From blocking to targeting: Landmark review charts revolution in hormone treatment

CHICAGO, 3 December 2024 - A comprehensive review published in Brain Medicine today charts the transformative journey of pituitary tumor treatment, from early experiments in hormone regulation to modern precision therapies, while paying tribute to a pioneering figure in neuroendocrinology.

Professor Mark E. Molitch, Emeritus Professor at Northwestern University Feinberg School of Medicine, provides an unprecedented historical perspective on how our understanding of pituitary tumors and their treatment has evolved over seven decades. The review, which honors Dr. Seymour Reichlin's 100^th birthday and his groundbreaking contributions to the field, offers critical insights into both past achievements and future directions in neuroendocrinology.

"Dr. Reichlin's 1963 article in the New England Journal of Medicine strongly influenced many of us to pursue neuroendocrinology from both basic science and clinical medicine aspects," Professor Molitch explains. "The regulation of each pituitary hormone by the hypothalamus was explained in depth, including the concepts that would become critical to the subsequent development of medical treatments for pituitary tumors."

The review tracks the remarkable evolution of treatment approaches across different types of pituitary tumors. For prolactinomas, the most common type of hormone-secreting pituitary adenoma, the development of dopamine agonists marked a revolutionary shift in treatment paradigms. "What began with observations about ergot derivatives in the 1950s led to the development of bromocriptine and later cabergoline, medications that have transformed patient care," Professor Molitch notes.

In the field of acromegaly treatment, the discovery of somatostatin and its receptors opened new therapeutic possibilities. The review details how this finding led to the development of somatostatin receptor ligands (SRLs), which now serve as cornerstone treatments for patients with acromegaly and thyrotropin-secreting adenomas. Recent advances in this area include the development of oral formulations, potentially making treatment more accessible and convenient for patients.

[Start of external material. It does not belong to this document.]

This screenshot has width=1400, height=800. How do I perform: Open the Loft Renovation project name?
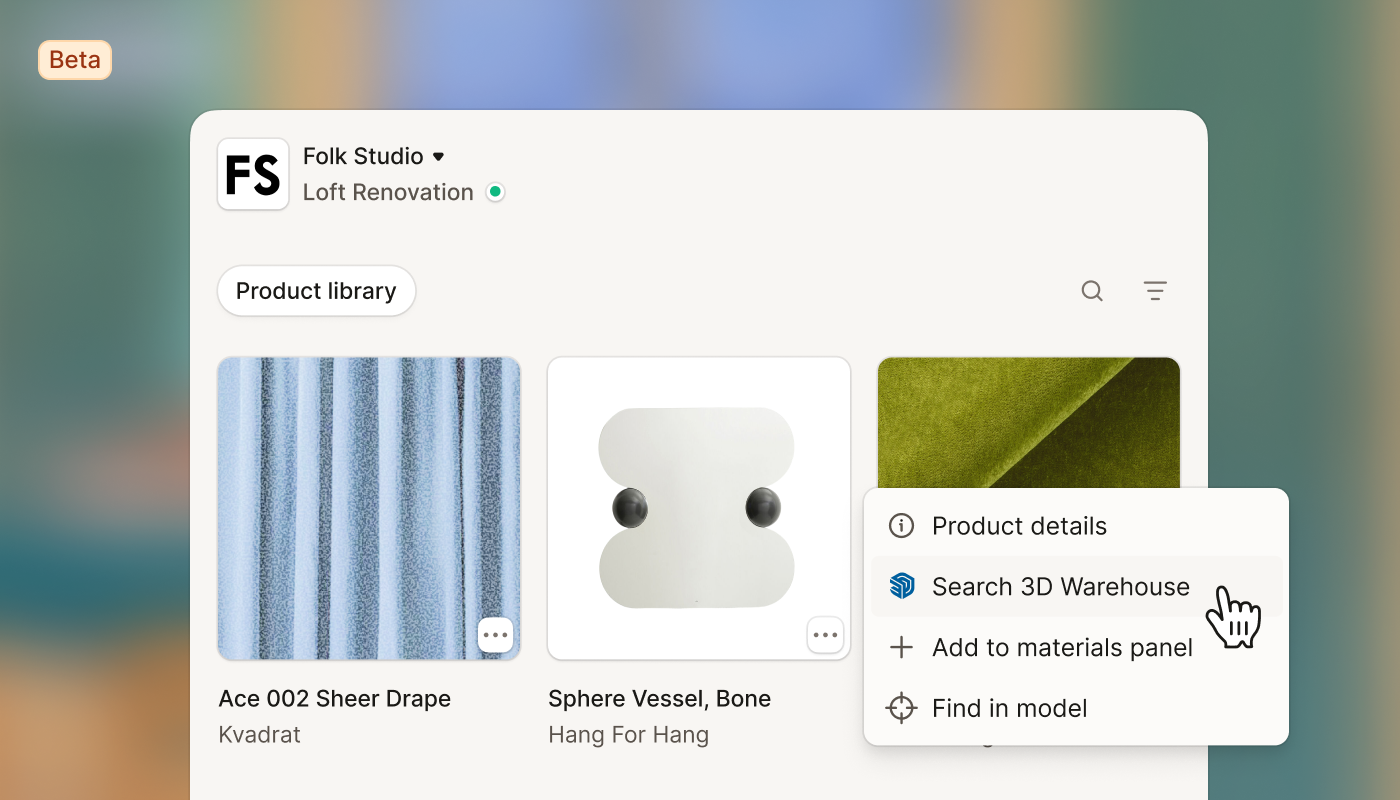pyautogui.click(x=388, y=192)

The paper also explores the complex challenges in treating Cushing's disease, where understanding the intricate balance of hormone regulation has led to multiple therapeutic approaches. Professor Molitch discusses how medications like osilodrostat and mifepristone represent significant advances in treatment options, while acknowledging the continuing need for personalized treatment strategies.

"The field has moved from simply blocking hormone production to understanding and targeting specific molecular pathways," Professor Molitch observes. "This evolution has been particularly important in treating aggressive pituitary tumors and carcinomas, where we now have options like temozolomide and various immunotherapies."

The review gives special attention to the treatment of clinically nonfunctioning pituitary adenomas, an area where significant progress has been made in understanding tumor biology and developing targeted interventions. Professor Molitch's analysis suggests that the future may lie in combination therapies that target multiple pathways simultaneously.

This comprehensive overview is particularly meaningful given Professor Molitch's long-standing collaboration with Dr. Reichlin. Their partnership, which resulted in 14 co-authored publications between 1978-1987, helped establish many of the fundamental principles that guide current treatment approaches. "Focus, collaboration, and mutual respect are the ingredients for an exciting scientific journey," Professor Molitch shares, emphasizing the importance of multidisciplinary approaches in modern neuroendocrinology.

Looking to the future, the review identifies several promising areas for continued research, including:

• The development of more selective receptor modulators

• The potential of immunotherapy in treating aggressive tumors

• The role of molecular markers in predicting treatment response

• The optimization of combination therapy approaches

The paper concludes by examining emerging molecular pathways and novel therapeutic targets that may lead to even more effective treatments in the coming years. This forward-looking perspective, grounded in historical understanding, provides valuable insights for both current practitioners and future researchers in the field.

The full peer-reviewed article, titled "Medical therapy of pituitary adenomas," is available in the December 3, 2024 issue of Brain Medicine. The article is freely accessible online at https://doi.org/10.61373/bm024i.0127.

About Brain Medicine: Brain Medicine (ISSN: 2997-2639) is a peer-reviewed journal published by Genomic Press, New York. Brain Medicine is a new home for the cross-disciplinary pathway from innovation in fundamental neuroscience to translational initiatives in brain medicine. The journal’s scope includes the underlying science, causes, outcomes, treatments, and societal impact of brain disorders, across all clinical disciplines and their interface.